Intanto, nell’attesa dell’incontro in cui si dovrebbe trovare la quadra per il futuro dell’impianto che fa capo ad Acciaierie d’Italia, oggi è previsto un incontro del governo con le sigle sindacali per capire il futuro dei circa 7.000 lavoratori impegnati nell’acciaieria più nota d’Italia.
Del resto, non stupisce che non sia stato trovato un accordo tra i due azionisti di riferimento, gli indiani di Arcelor Mittal con il 62% delle quote e lo Stato, attraverso Invitalia, con il 38%. Questo non è infatti il primo cda che si conclude con un nulla di fatto. Già il 20 dicembre scorso i rappresentanti di Invitalia non si erano presentati alla riunione del cda di Acciaierie d’Italia con i soci di maggioranza che tuttora traccheggiano, forse nella speranza di cedere allo Stato le quote di maggioranza.
L’ultima possibilità per gli operai dell’Ilva è insomma tutta da riporre nell’incontro dei primi di gennaio tra i vertici aziendali di Invitalia e Arcelor Mittal. Il problema ruota tutto intorno all’aumento di capitale necessario per salvare lo stabilimento pugliese. Arcelor Mittal aveva proposto che gli azionisti mettessero mani al portafogli per 320 milioni di euro per le spese urgenti. Ma si tratta di bazzecole rispetto a quanto servirebbe davvero per rimettere l’impianto in sesto. Senza considerare che i soci stranieri hanno proposto l’aumento di capitale ma non hanno mai ufficializzato la reale intenzione di pagare.
Fatto sta che l’ad di Acciaierie d’Italia, Lucia Morselli, aveva previsto un finanziamento da parte dei soci per 1,32 miliardi di euro per un piano di rilancio della durata di cinque anni. Ma, anche in quella occasione, i vertici di Arcelor Mittal hanno rispedito la richiesta al mittente.
A questo punto le ipotesi sono tre: se non si troverà una soluzione il rischio è che si vada verso il commissariamento dell’impianto. In alternativa, lo Stato potrebbe prendersi alcune quote in mano ai franco-indiani e diventare così azionista di maggioranza (con il rischio di un vero e proprio dissanguamento finanziario per le casse pubbliche). Oppure, ma al momento appare davvero poco probabile come ipotesi, il socio estero di maggioranza metterà mano al portafogli.
Di certo il tempo stringe. Il prossimo 31 maggio scadrà il contratto di affitto degli impianti ex Ilva con i commissari straordinari. Se dunque entro quella data Acciaierie d’Italia non rileverà gli impianti, questi rientreranno nella disponibilità dei commissari.

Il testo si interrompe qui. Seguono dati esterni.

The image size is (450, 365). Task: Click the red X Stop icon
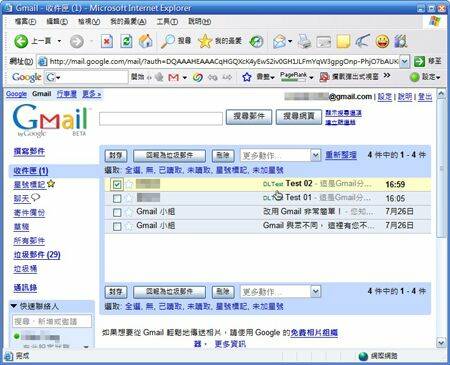pos(107,41)
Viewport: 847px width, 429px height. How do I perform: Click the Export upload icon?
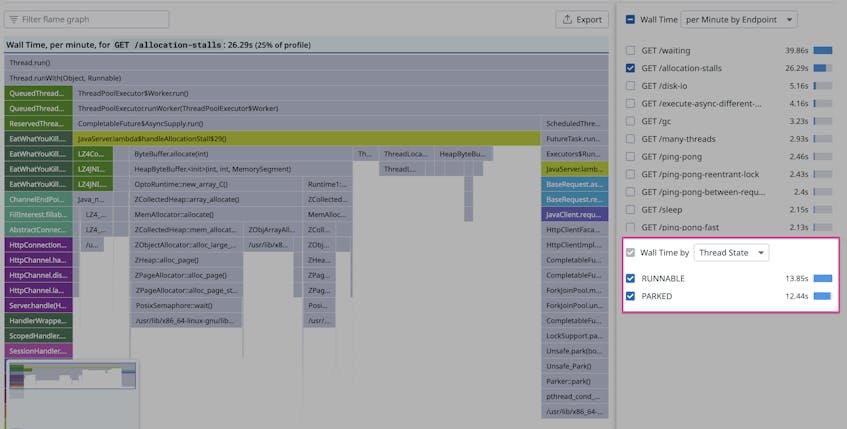[568, 19]
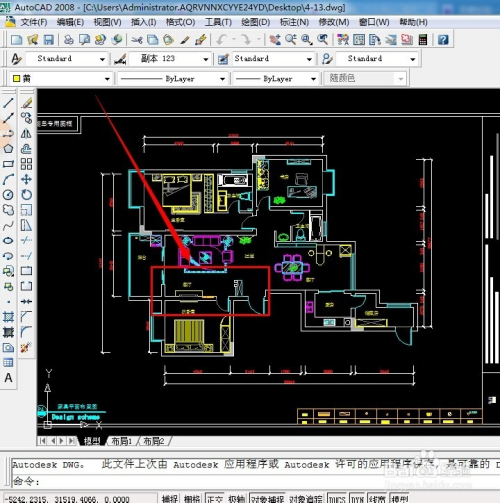This screenshot has height=503, width=500.
Task: Open the yellow 黄 color control box
Action: click(x=61, y=79)
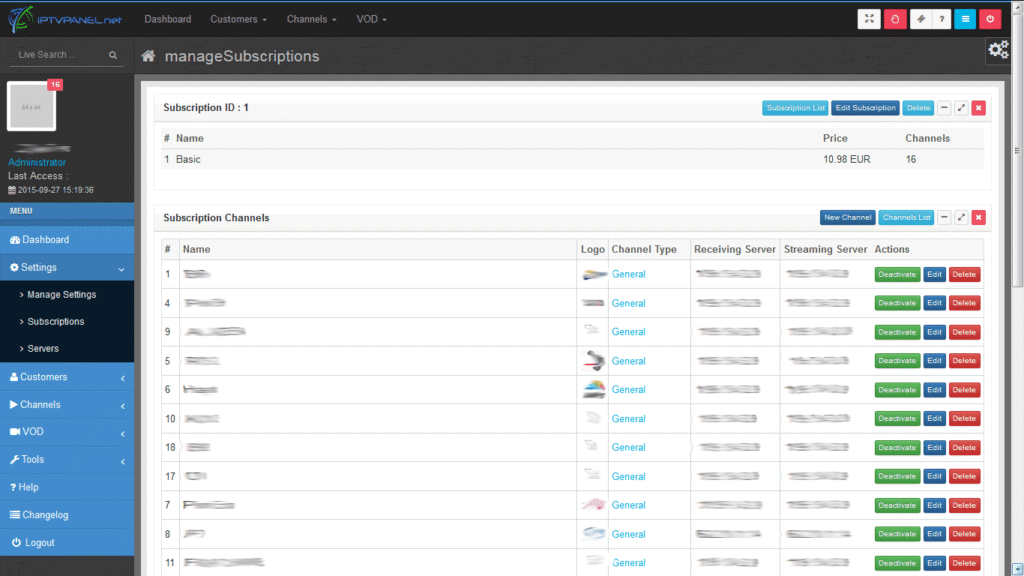
Task: Click the Edit Subscription button
Action: click(865, 107)
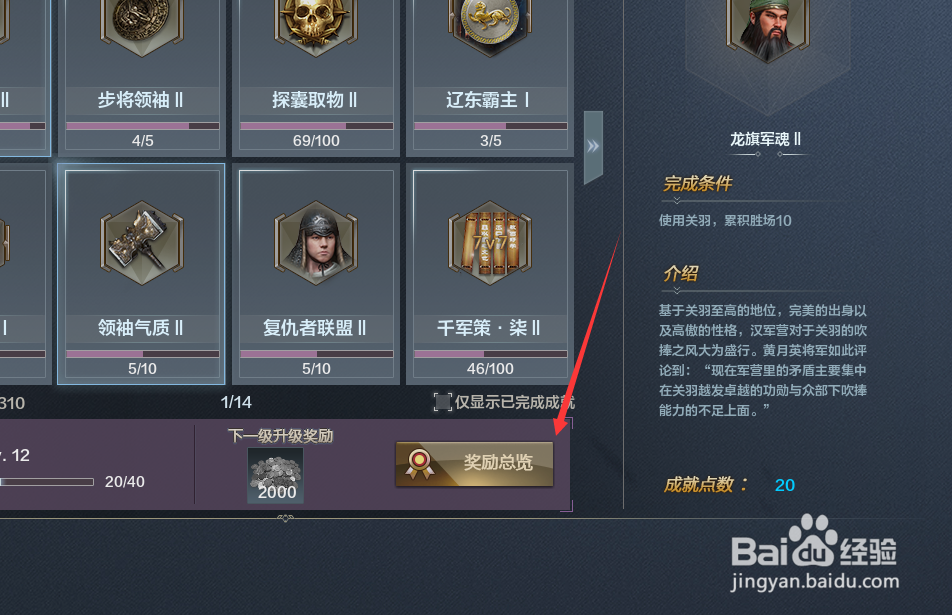Image resolution: width=952 pixels, height=615 pixels.
Task: Click the 成就点数 value 20
Action: [x=784, y=485]
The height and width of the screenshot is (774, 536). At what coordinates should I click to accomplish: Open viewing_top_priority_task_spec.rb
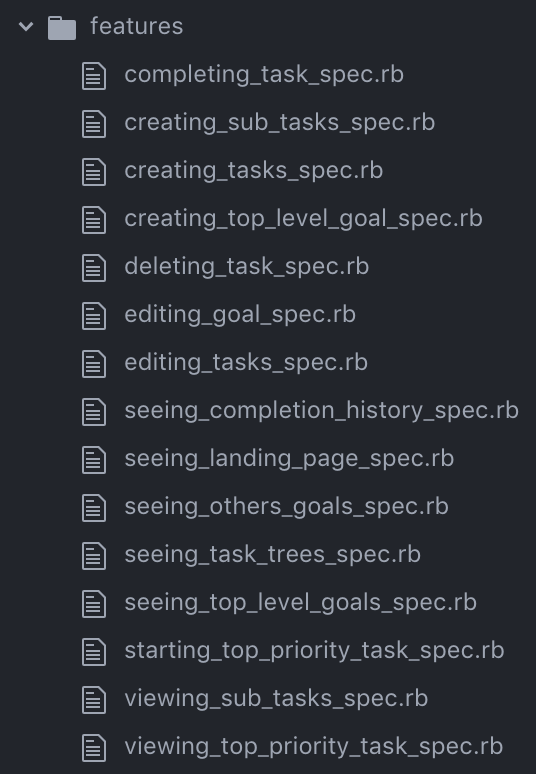point(313,746)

E si tornerà al punto di partenza.
«Come Ugl Metalmeccanici vorremmo capire fino a quando durerà il macabro balletto dei soci su ciò che resta dell’ex Ilva, che a nostro parere ormai non saprebbero dirlo neanche gli aruspisci, ci fossero ancora», ha commentato ieri il segretario nazionale dell’Ugl Metalmeccanici, Antonio Spera. «Di fumata nera in fumata nera, l’accordo tra Invitalia e ArcelorMittal che, secondo l’UglM è la responsabile delle colpe, per salvare la più grande acciaieria del Paese dalla crisi di liquidità, deve continuare a essere non più lontano poiché si avvicina il momento in cui il siderurgico di Taranto rischia di ritrovarsi senza una fornitura di gas e per noi si tratterebbe di morte sicura. Che lo Stato garantisca per una delle fabbriche dalla quale, un tempo, dipendeva e in parte ancora è così».
«Ci chiediamo come mai il confronto con i vertici del governo e i Mittal a livello mondiale non sia stato tenuto in questi mesi ma sia stato programmato per le prossime giornate di gennaio», dicono il segretario generale Fim Cisl Roberto Benaglia e il segretario nazionale Fim Cisl Valerio D’Alò. «Pensiamo che sia il momento delle scelte e non dei rinvii, perché non c’è più tempo. L’incontro di oggi del sindacato, con il governo, sia quindi non una perdita di tempo, ma concreto nel programmare scelte che permettano al di là del confronto con i Mittal, di salvare l’azienda e di evitare un «bagno di sangue» industriale e occupazionale».